Pixel coordinate grounding data:
********
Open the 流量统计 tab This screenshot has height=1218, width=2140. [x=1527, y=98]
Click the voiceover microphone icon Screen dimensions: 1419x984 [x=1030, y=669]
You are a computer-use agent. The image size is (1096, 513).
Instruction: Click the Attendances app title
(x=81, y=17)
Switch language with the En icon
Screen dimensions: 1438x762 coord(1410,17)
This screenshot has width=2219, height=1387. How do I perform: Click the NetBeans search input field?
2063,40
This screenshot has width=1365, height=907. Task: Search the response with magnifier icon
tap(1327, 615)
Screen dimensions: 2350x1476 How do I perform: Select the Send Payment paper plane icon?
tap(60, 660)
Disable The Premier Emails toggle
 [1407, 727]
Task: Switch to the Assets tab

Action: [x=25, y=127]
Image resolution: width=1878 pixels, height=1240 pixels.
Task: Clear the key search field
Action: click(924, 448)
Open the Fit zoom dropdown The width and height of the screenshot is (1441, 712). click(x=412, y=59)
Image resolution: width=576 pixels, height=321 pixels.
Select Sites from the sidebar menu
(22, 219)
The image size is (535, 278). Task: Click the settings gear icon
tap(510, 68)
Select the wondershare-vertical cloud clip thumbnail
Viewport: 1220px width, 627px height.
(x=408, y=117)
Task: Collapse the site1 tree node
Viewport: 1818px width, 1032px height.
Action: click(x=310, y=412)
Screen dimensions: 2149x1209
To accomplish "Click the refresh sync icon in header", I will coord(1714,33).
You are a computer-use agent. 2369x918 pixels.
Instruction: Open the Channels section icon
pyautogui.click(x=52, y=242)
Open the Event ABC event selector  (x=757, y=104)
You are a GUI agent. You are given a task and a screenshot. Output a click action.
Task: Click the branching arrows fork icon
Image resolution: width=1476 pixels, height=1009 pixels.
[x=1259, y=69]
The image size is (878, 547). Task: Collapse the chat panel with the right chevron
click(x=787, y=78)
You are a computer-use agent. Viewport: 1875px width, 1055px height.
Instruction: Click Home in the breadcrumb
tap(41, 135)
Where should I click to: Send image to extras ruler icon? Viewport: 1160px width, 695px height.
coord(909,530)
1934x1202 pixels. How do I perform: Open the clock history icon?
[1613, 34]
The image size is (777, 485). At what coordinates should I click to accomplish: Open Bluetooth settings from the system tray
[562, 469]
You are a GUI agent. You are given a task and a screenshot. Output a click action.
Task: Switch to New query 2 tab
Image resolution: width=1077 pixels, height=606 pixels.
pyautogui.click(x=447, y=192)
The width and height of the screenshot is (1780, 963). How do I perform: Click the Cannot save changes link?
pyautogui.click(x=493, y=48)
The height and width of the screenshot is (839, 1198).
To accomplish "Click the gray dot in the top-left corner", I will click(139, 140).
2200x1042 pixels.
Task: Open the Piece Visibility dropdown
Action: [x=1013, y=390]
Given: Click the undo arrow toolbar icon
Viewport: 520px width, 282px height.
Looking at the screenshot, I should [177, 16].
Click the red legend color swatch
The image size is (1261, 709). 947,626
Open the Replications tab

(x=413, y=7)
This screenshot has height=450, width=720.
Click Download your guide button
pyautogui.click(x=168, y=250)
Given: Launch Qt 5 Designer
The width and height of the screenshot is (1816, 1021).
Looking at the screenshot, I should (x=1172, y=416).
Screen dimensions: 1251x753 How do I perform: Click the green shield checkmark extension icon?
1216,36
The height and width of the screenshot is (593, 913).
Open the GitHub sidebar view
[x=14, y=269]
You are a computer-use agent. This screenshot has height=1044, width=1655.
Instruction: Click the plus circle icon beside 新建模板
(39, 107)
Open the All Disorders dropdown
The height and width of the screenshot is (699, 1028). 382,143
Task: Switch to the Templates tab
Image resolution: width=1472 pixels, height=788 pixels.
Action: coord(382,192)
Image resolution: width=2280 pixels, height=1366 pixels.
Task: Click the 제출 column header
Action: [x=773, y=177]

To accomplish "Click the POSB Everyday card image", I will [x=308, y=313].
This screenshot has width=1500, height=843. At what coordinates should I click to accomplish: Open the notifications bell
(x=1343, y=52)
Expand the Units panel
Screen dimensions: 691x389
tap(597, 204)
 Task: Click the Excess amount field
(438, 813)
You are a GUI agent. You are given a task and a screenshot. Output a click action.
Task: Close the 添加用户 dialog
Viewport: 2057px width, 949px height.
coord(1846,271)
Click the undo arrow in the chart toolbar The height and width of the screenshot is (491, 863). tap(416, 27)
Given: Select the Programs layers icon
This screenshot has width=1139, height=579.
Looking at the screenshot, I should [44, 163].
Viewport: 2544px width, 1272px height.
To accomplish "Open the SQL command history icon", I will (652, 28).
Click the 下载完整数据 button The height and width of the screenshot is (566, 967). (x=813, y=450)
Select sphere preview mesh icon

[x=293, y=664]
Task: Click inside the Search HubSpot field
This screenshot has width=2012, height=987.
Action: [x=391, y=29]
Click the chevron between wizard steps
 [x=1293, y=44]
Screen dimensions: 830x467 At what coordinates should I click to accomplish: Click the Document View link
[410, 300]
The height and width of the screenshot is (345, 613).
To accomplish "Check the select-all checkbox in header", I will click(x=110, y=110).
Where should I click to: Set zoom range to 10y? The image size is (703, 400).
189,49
********
What to do ->
Copy the lines of the data above exactly as written, beginning with the line containing "The width and height of the screenshot is (1780, 963)." and ending with the line containing "The height and width of the screenshot is (839, 1198).", and leave out all other lines.

Worked solution ->
The width and height of the screenshot is (1780, 963). How do I perform: Click the Cannot save changes link?
pyautogui.click(x=493, y=48)
The height and width of the screenshot is (839, 1198).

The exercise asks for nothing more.